Selected extract:
··········

A quick approach is to test some values

For example, let's see what happens with n = 1
So, the question becomes "How many 1-digit numbers are there in which only digits used are 1 to 9 (excluding 0) and no two consecutive digits are same?"
Well, there are 9 such numbers: 1, 2, 3, 4, 5, 6, 7, 8, and 9
So, when n = 1 the answer to the question is 9

Now plug n = 1 into each answer choices and see which ones yield an output of 9
We get:
(A) 9 x 8^1 = 72. No good. We want an output of 9. ELIMINATE
(B) 9 x 8^(1-1) = 9. Great! Keep.
(C) 9^(1-1) = 1. No good. We want an output of 9. ELIMINATE
(D) 9^1 = = 9. Great! Keep.

··········

Listed records:
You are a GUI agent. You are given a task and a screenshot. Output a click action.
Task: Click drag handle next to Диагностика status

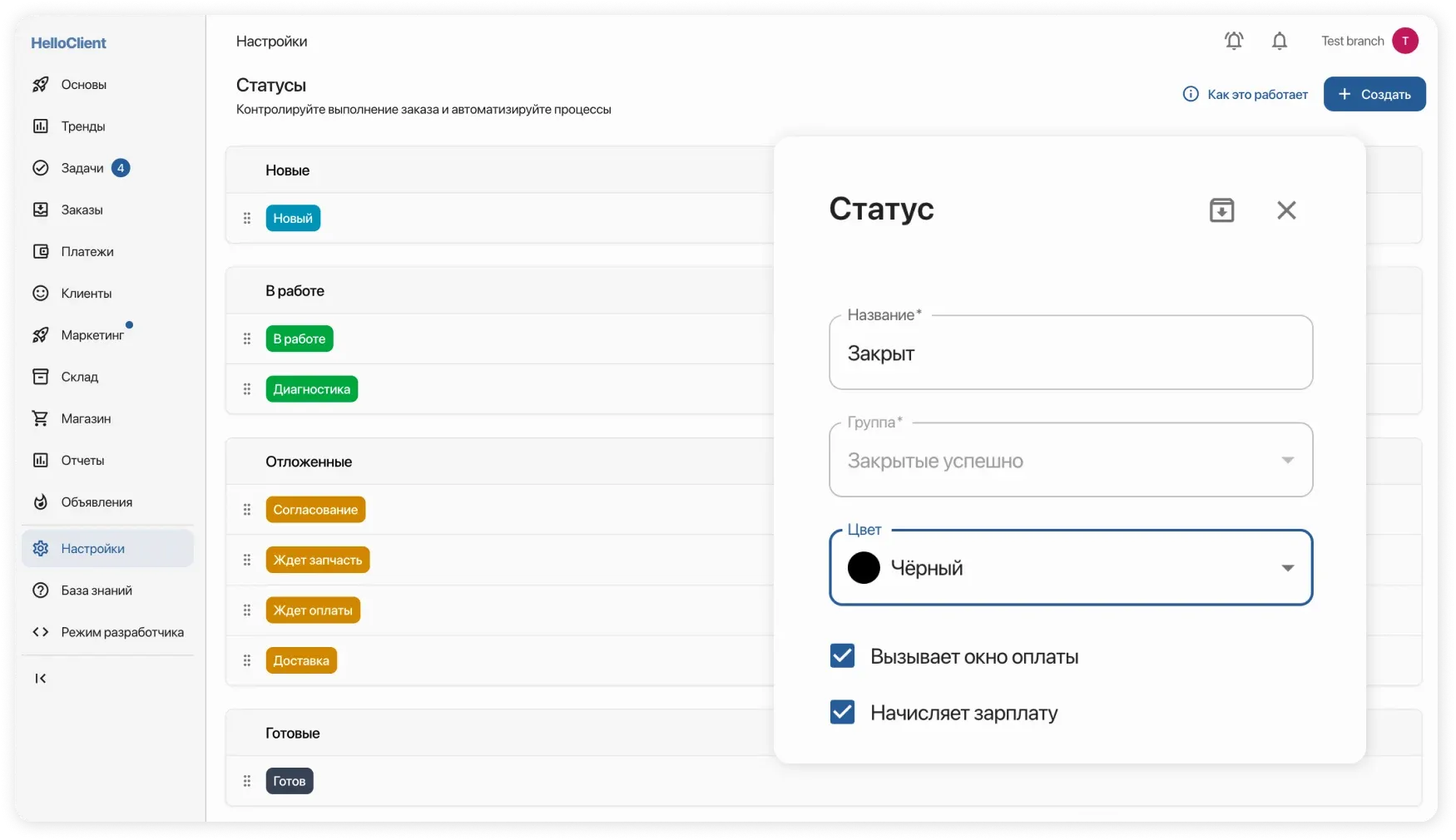tap(247, 389)
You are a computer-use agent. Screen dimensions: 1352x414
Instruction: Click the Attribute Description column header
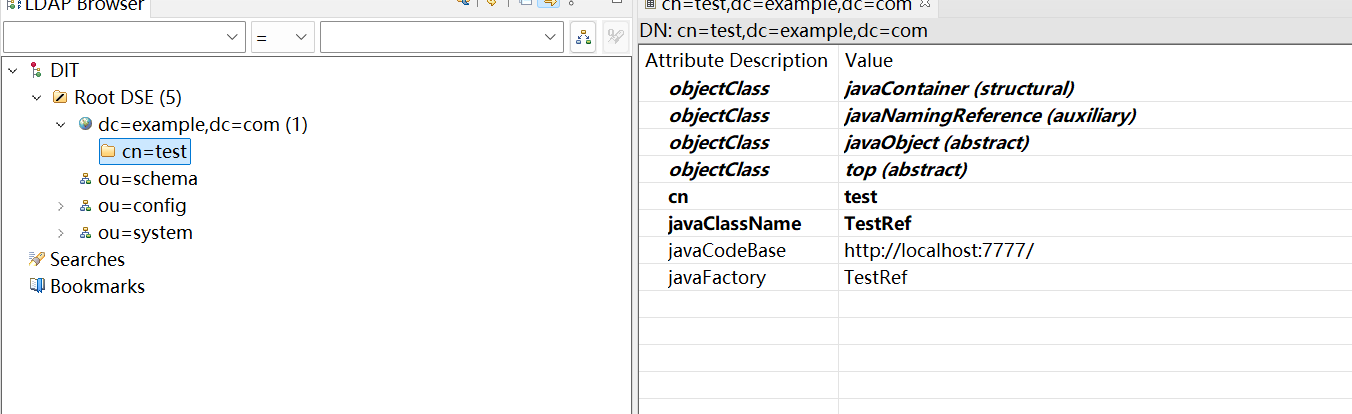coord(736,60)
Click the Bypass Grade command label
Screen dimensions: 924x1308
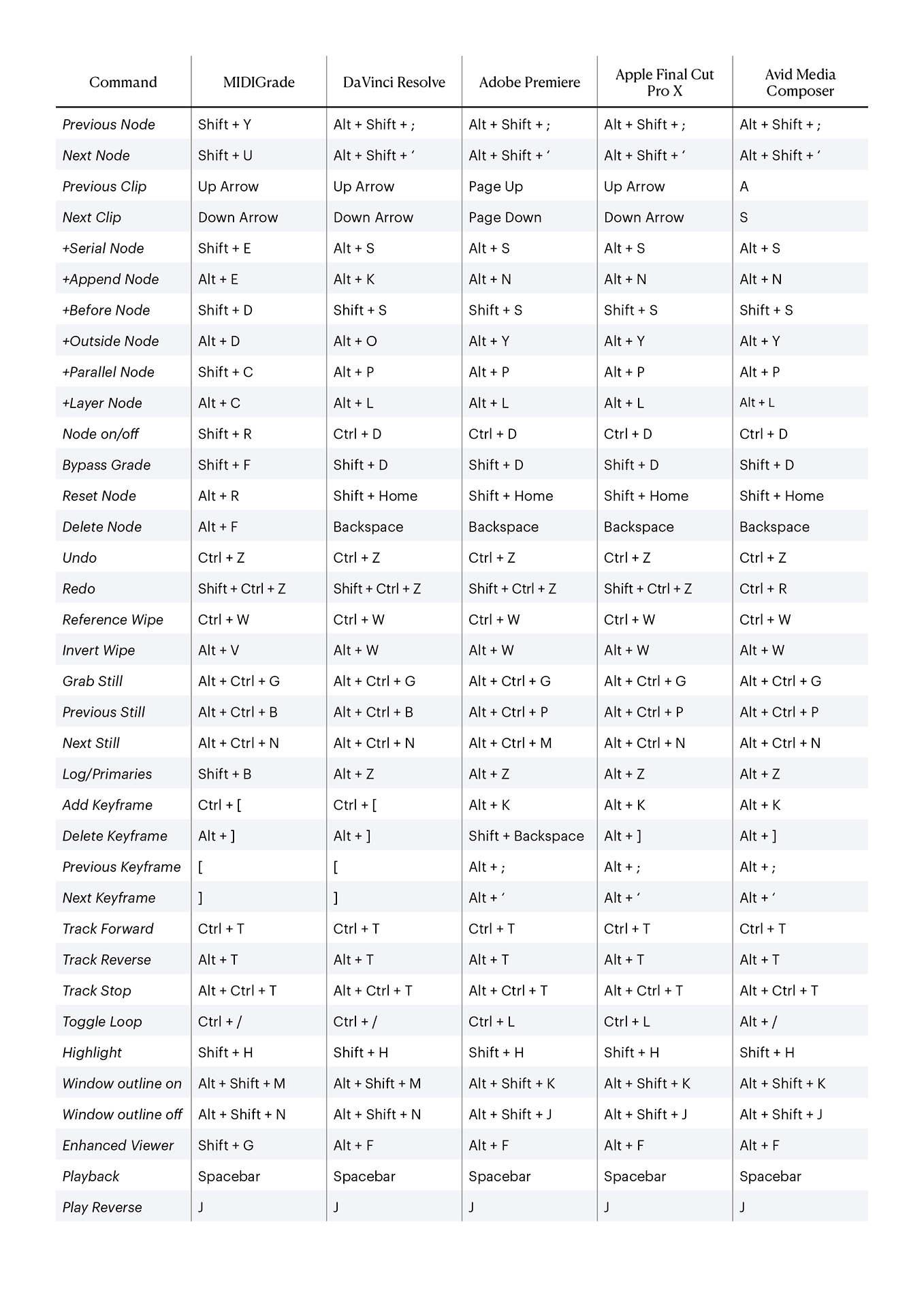(x=106, y=465)
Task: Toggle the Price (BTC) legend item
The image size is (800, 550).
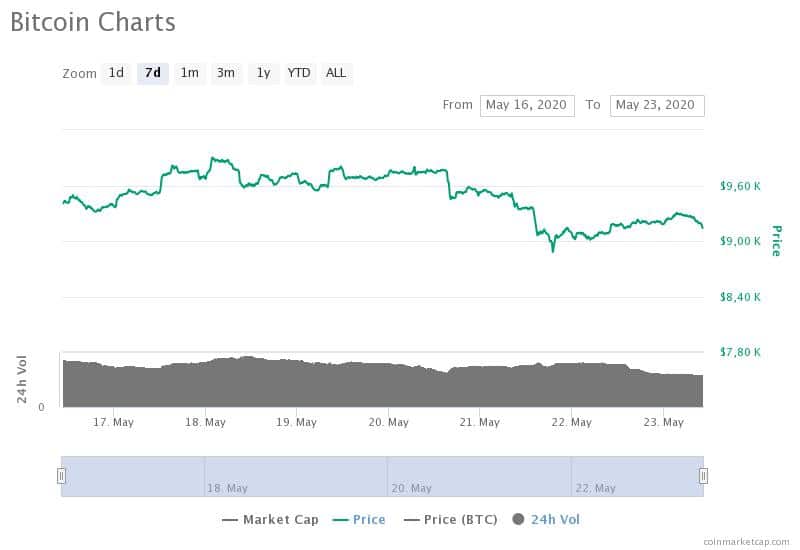Action: point(451,520)
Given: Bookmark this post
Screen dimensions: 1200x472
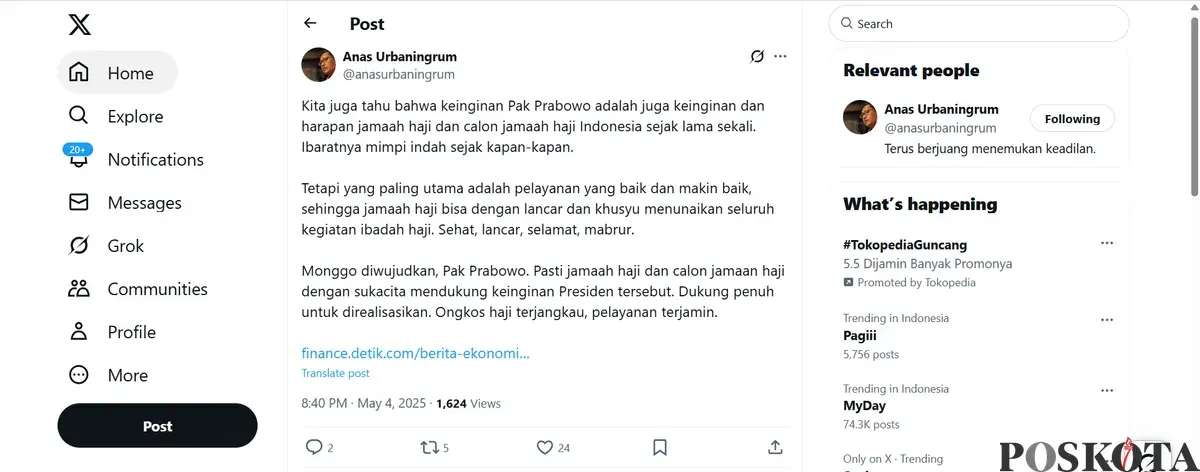Looking at the screenshot, I should click(x=660, y=447).
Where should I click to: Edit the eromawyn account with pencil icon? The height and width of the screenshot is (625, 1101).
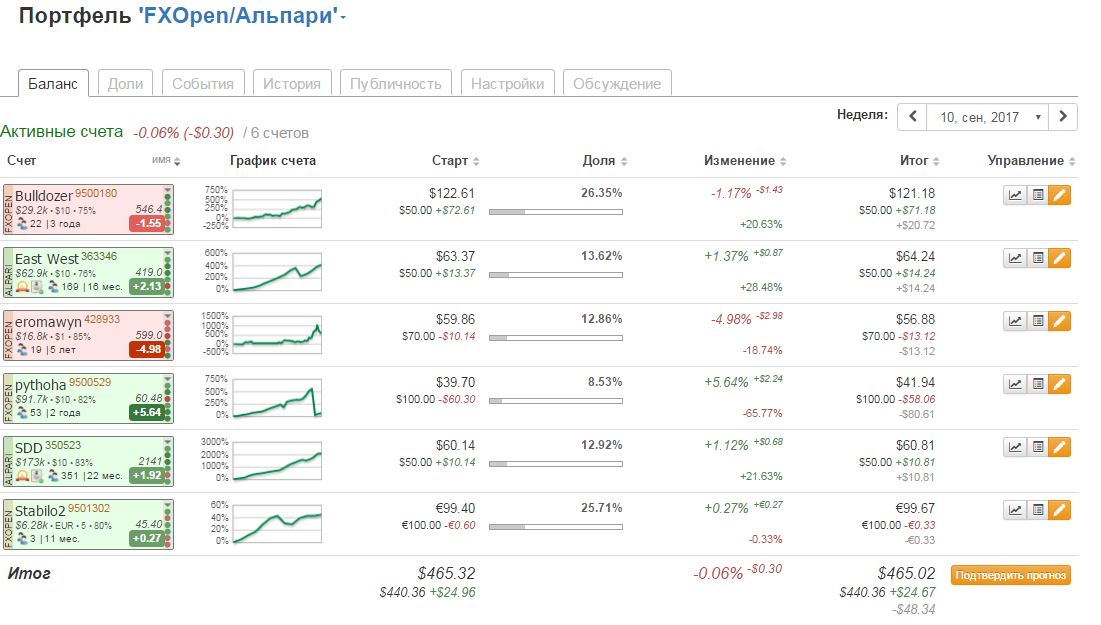click(1060, 321)
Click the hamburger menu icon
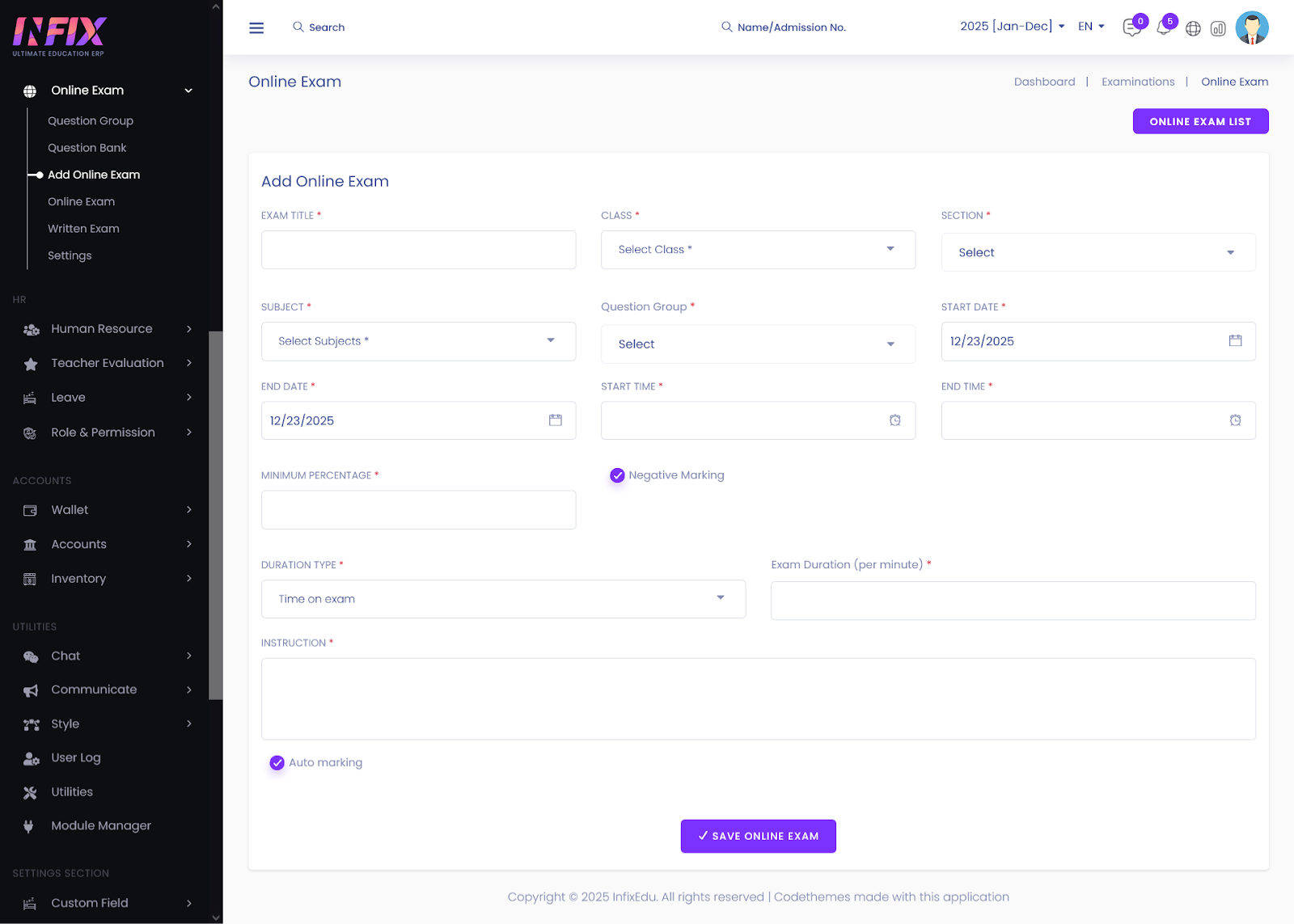This screenshot has height=924, width=1294. coord(256,27)
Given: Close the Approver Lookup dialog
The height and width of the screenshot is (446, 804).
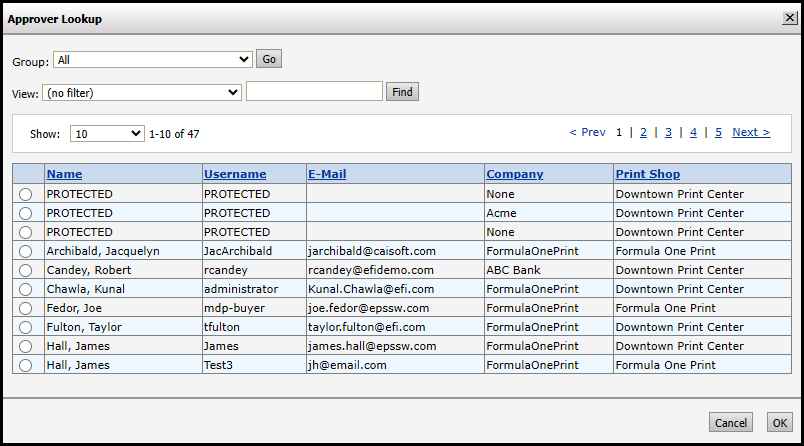Looking at the screenshot, I should [x=789, y=18].
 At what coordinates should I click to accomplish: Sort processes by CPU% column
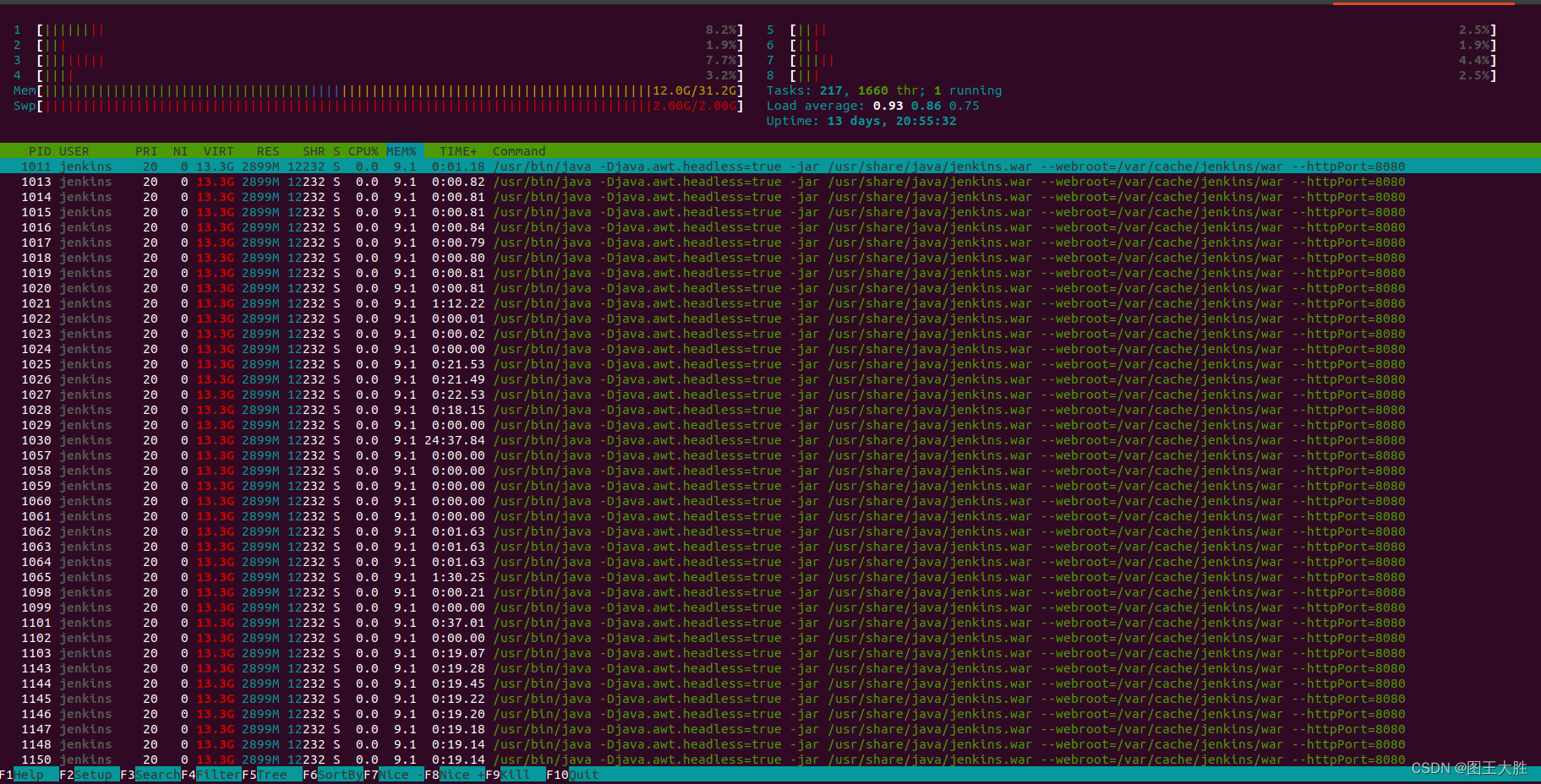click(362, 150)
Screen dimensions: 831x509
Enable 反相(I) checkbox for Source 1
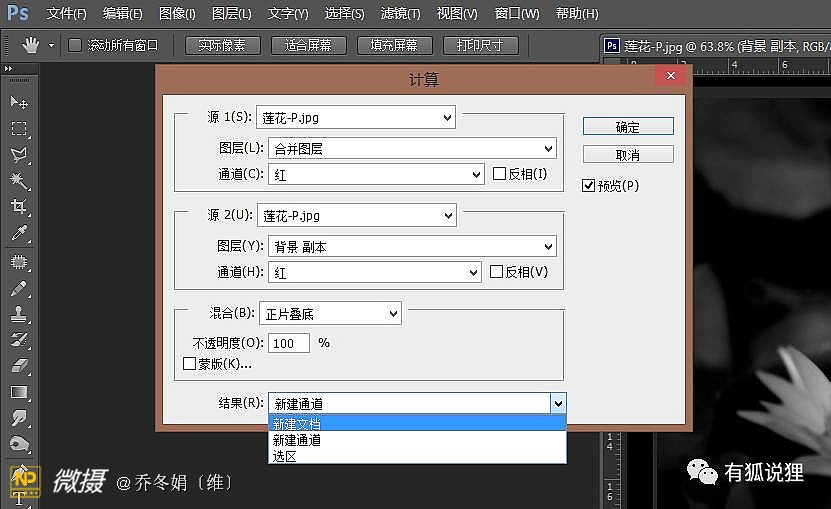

··········

In the worked math solution above, which answer choices are kept after n = 1 is plugged in?

Choices (B) and (D)